**LIST OF TASKS**.
A. From the note on source versus compiled data, extract the passage between "Source vs Compiled" and "a single file.", inclusive.
B. According to the note on source versus compiled data, how much smaller does normalizing make the CRA dataset's file?
C. Give what follows the last sentence of the note on source versus compiled data.

**SOURCE PASSAGE**.
Source vs Compiled for data (packages) [Musings]


Moved here from (May 17 2014)

Source / complied distinction is common in code. I think there is a good and relevant analogy with data. Best explained by some concrete examples:

  • Normalized to de-normalized. Source data is normalized (for efficiency and structure) but compiled might be one denormalized file. Good example here the CRA (~UK budget) dataset in OpenSpending - This is pretty simple tabular dataset. Normalizing leads to a 4-5x reduction in file size but when loading into OpenSpending you need to denormalize to a single file.

One can also think of things like:

  • Spreadsheet => PDF
  • geodata => tiles

I think for our purposes these are less relevant examples.

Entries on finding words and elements
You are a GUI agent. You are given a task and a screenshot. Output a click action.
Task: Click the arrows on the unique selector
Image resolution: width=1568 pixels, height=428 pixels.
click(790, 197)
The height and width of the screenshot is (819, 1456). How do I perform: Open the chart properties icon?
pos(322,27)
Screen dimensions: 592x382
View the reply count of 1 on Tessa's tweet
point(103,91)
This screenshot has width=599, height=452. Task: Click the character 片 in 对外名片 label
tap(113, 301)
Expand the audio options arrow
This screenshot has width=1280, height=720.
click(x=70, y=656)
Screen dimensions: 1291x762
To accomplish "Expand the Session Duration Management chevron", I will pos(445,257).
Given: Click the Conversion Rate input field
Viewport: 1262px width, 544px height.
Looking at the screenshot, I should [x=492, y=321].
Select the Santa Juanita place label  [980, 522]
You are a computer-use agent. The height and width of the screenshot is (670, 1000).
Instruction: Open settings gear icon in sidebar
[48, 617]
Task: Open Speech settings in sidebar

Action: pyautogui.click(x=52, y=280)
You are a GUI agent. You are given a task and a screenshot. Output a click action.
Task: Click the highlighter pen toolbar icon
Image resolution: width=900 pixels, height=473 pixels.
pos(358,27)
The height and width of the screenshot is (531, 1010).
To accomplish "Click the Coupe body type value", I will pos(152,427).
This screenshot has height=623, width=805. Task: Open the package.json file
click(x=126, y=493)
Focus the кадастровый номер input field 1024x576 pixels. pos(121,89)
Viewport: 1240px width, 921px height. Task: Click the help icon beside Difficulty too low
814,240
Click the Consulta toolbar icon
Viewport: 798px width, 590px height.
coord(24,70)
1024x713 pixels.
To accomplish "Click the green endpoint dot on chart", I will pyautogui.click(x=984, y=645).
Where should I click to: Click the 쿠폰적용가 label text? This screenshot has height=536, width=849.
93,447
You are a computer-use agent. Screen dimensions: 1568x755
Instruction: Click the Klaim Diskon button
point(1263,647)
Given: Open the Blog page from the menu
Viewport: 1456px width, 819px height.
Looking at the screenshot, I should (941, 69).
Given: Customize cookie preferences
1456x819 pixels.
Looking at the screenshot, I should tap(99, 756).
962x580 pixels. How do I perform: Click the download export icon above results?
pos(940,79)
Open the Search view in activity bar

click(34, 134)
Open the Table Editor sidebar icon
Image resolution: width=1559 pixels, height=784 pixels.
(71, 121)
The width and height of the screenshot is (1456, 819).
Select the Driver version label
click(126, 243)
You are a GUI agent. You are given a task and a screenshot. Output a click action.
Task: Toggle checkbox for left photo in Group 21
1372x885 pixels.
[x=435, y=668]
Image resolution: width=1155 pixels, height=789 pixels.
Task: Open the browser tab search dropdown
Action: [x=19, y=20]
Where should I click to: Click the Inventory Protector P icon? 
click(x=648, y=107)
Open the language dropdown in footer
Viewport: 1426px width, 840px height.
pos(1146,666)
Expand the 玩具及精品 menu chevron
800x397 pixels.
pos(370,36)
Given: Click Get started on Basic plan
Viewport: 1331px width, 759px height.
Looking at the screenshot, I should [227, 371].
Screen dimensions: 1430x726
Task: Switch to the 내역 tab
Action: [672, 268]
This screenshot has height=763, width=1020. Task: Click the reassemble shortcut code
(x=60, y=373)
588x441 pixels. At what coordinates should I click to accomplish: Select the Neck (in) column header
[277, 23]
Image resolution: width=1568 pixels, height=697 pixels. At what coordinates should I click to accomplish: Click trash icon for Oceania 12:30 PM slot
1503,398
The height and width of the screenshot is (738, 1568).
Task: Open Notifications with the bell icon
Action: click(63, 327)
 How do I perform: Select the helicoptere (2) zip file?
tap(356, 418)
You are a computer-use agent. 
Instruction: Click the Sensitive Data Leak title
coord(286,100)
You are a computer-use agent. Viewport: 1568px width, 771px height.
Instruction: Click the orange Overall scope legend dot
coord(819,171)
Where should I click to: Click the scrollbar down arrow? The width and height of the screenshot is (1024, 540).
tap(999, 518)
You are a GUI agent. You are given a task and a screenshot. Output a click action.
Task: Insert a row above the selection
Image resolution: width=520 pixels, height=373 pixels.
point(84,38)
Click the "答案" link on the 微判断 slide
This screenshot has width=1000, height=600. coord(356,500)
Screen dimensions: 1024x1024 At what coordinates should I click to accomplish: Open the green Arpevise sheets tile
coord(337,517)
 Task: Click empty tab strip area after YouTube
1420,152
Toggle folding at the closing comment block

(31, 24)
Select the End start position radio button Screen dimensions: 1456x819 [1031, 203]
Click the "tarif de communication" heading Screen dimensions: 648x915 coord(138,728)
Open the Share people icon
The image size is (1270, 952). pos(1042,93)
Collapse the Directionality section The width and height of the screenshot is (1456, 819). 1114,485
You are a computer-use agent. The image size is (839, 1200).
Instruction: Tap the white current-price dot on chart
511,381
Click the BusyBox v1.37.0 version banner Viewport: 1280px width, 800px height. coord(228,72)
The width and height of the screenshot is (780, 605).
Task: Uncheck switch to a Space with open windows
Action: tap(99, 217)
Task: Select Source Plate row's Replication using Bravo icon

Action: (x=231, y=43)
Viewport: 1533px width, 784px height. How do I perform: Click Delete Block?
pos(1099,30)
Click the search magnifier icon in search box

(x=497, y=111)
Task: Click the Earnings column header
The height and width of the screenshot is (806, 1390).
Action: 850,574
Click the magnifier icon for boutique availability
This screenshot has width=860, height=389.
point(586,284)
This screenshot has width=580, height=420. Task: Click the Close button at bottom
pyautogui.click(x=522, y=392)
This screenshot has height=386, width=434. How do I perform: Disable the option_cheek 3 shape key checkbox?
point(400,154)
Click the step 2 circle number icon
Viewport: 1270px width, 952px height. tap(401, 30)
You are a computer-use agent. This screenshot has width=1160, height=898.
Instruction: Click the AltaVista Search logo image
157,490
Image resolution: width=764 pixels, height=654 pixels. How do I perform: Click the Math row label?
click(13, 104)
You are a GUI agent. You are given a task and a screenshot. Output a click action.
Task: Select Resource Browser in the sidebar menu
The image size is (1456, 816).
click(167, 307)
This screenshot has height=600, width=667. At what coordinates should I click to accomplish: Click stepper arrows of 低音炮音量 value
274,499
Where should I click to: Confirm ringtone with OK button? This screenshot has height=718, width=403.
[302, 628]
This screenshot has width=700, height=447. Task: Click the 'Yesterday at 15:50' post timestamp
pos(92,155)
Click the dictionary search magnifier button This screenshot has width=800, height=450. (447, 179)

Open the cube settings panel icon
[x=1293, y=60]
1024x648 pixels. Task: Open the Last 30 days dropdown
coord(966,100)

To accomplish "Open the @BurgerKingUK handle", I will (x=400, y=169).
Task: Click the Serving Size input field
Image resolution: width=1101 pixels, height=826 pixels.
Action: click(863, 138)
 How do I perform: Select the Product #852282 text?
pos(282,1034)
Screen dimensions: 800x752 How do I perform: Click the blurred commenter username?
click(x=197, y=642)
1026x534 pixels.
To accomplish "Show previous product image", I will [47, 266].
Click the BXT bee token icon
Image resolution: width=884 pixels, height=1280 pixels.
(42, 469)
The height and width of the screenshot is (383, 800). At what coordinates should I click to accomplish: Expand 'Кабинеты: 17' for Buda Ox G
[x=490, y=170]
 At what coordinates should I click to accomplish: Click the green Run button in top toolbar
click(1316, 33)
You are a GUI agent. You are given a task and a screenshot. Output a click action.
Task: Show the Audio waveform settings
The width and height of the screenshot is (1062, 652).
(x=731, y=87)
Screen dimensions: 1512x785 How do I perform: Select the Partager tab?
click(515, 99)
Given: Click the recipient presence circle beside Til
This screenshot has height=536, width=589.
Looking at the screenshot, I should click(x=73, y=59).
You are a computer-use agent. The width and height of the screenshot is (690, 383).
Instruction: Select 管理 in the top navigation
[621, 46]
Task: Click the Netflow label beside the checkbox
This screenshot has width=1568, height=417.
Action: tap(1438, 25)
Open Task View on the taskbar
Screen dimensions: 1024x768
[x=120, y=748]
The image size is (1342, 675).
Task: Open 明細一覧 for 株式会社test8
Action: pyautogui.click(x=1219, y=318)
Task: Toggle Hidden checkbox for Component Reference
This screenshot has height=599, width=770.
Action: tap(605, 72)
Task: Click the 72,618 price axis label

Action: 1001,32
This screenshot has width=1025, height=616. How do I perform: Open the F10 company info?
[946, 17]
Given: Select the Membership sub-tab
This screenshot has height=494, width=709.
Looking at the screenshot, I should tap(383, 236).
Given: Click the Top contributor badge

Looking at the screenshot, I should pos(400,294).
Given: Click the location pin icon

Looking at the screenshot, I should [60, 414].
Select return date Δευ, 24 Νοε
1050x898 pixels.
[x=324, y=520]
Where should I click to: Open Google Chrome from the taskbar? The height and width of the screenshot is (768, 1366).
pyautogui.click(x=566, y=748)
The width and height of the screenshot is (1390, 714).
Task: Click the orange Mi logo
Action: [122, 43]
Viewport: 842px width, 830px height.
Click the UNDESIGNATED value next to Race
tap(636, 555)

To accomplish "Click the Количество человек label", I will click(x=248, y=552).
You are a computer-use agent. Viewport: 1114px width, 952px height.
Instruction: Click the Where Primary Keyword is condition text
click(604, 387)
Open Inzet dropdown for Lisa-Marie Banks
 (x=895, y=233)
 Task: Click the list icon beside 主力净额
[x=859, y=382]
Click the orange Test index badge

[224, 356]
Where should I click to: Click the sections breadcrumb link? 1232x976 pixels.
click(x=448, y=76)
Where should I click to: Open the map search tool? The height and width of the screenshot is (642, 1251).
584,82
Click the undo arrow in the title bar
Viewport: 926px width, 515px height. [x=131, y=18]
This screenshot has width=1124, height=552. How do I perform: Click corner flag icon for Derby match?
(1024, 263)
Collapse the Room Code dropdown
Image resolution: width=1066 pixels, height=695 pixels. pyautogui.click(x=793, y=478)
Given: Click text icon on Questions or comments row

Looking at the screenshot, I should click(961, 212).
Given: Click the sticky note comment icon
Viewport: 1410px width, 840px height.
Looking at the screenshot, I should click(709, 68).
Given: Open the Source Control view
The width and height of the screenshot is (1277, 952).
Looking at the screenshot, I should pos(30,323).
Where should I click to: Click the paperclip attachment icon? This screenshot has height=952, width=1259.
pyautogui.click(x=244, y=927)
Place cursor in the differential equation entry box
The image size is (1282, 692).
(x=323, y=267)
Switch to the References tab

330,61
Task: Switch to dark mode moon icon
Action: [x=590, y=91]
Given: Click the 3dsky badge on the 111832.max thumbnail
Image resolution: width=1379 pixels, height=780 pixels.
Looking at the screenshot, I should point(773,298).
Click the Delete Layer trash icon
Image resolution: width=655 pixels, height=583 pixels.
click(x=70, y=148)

**RESULTS FOR THE EXERCISE**.
A.
Source vs Compiled for data (packages) [Musings]


Moved here from (May 17 2014)

Source / complied distinction is common in code. I think there is a good and relevant analogy with data. Best explained by some concrete examples:

  • Normalized to de-normalized. Source data is normalized (for efficiency and structure) but compiled might be one denormalized file. Good example here the CRA (~UK budget) dataset in OpenSpending - This is pretty simple tabular dataset. Normalizing leads to a 4-5x reduction in file size but when loading into OpenSpending you need to denormalize to a single file.

B. Normalizing gives a 4-5x reduction in file size.

C.
This is relevant because I think data package creators and managers (curators) want to work with source but consumers will often want compiled. Good analogy here with code and specifically Debian: in Debian the packager will often create pre-compiled versions of the software which debian users then install via apt-get with these pre-compiled versions stored in the primary ftp storage area.

So overall I can imagine an architecture like this:

  • Source data packages stored in git or ckan or …
  • Defined compilation pattern / step (e.g. a datapackage has a scripts/make or scripts/compile)
  • Pre-Compiled versions cached into file storage (s3 etc)